QuerySimulation

Our method of query simulation [He & Ounis, ECIR2005] is inspired by the query-based sampling (Callan & Connell, 2001). The difference between the two approaches is that our method adopts a term weighting model to extract the most informative terms from the top-ranked documents to formulate a query, while the query-based sampling approach uses the top-ranked documents to get various collection samples. Our query simulation method can be described as follows:

  1. Randomly choose a seed-term from the vocabulary.

  2. Rank the documents containing the seed-term using a specific document weighting function, e.g. PL2 or BM25.

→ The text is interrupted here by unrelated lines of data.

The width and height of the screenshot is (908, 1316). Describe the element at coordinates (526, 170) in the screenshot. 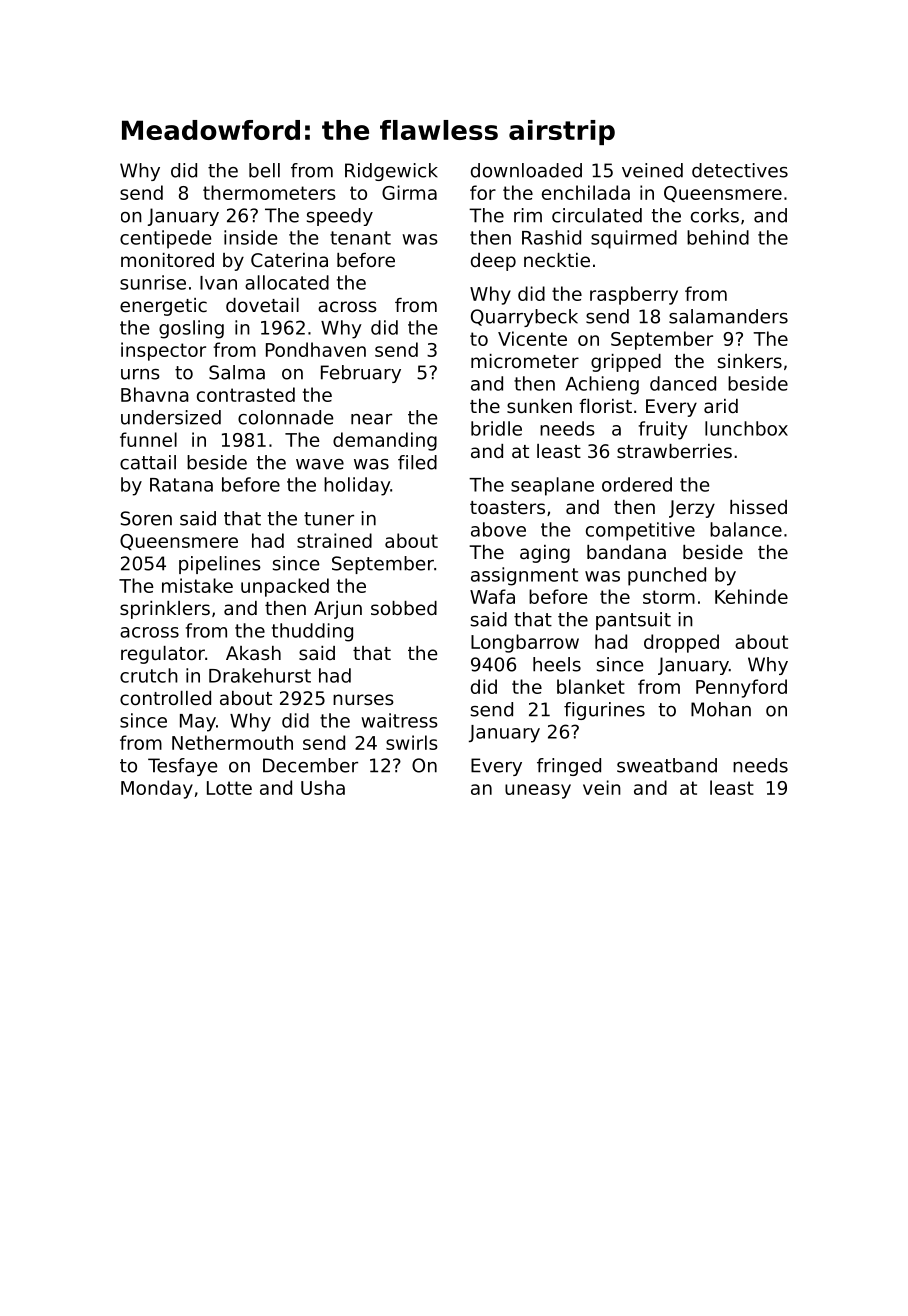

I see `downloaded` at that location.
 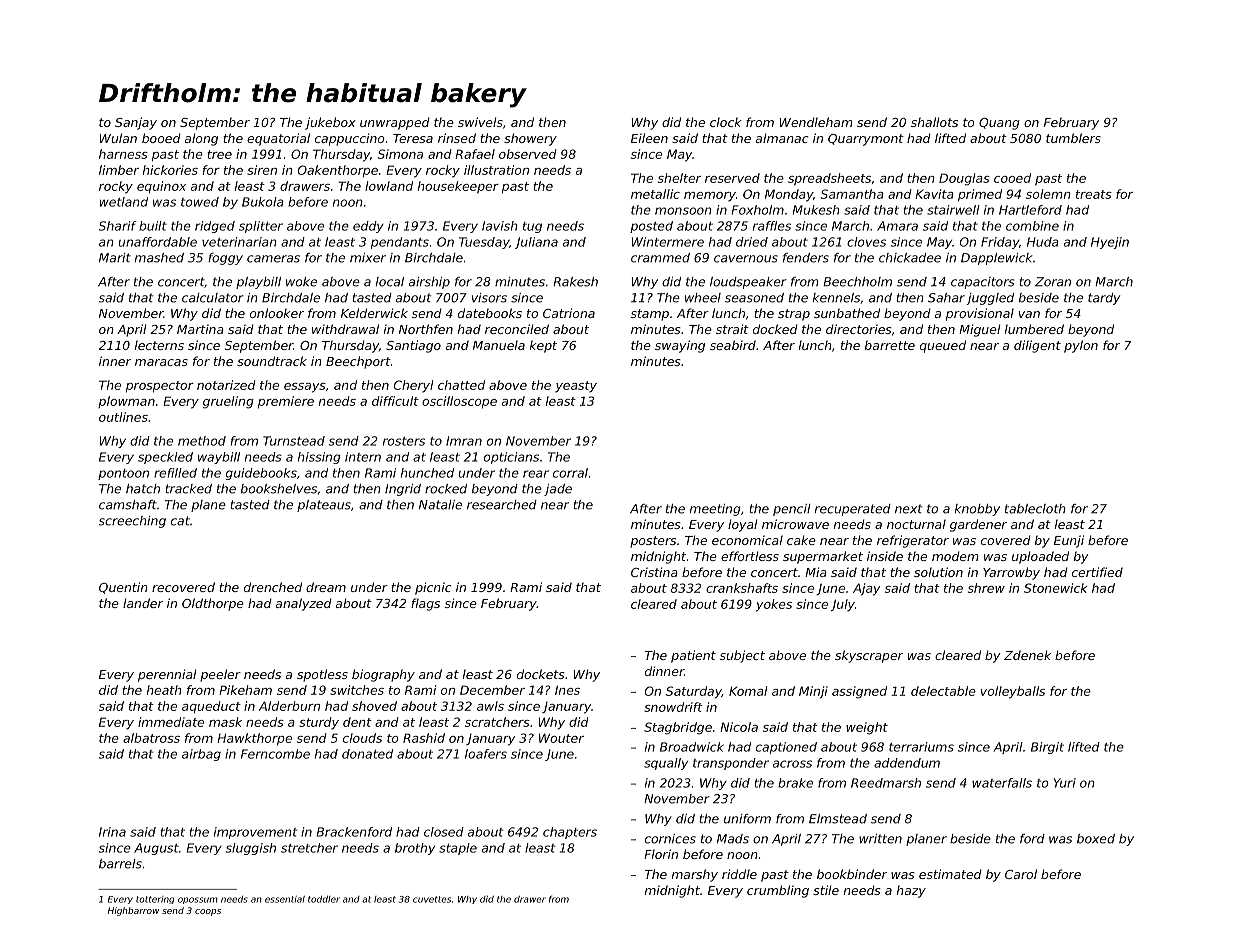 What do you see at coordinates (136, 123) in the screenshot?
I see `Sanjay` at bounding box center [136, 123].
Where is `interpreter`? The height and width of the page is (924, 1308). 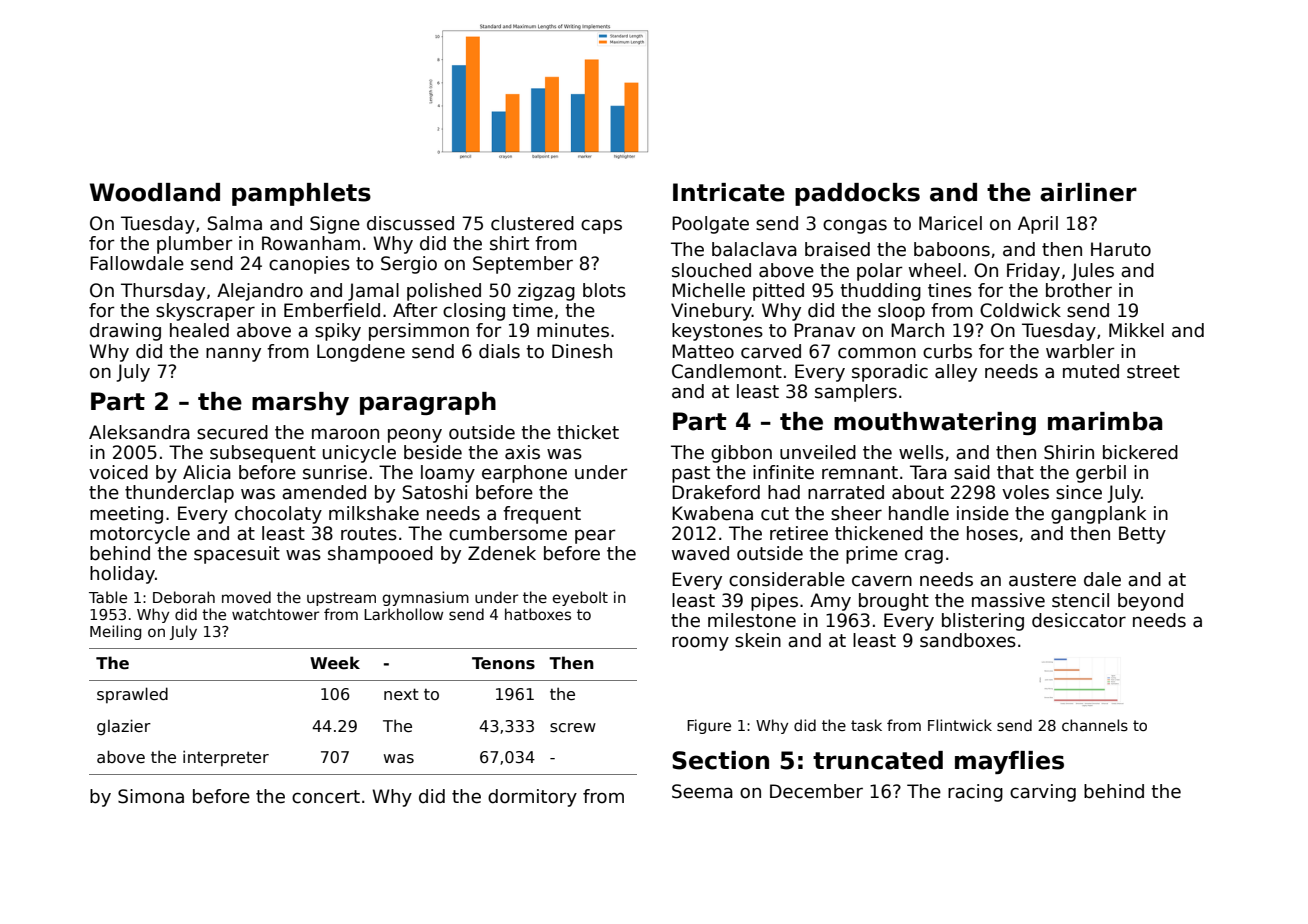 interpreter is located at coordinates (226, 758).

  3. Extract the X-1 most informative terms from the Y top-ranked documents using a specific term weighting model. Y is a parameter of the query simulation method. At this stage, we can use any term weighting model from the literature, e.g. the Bo1 DFR term-weighting model.

  4. To avoid selecting a junk term as the seed-term, we consider the most informative one of the extracted terms in step 3 as the new seed-term. Note that the original seed-term is discarded at this stage.

  5. Repeat steps 2 and 3 to extract the X-1 most informative terms from the Y top-ranked documents, which are ranked according to the new seed-term.

  6. The simulated query consists of the new seed-term and the X-1 terms extracted in Step 5.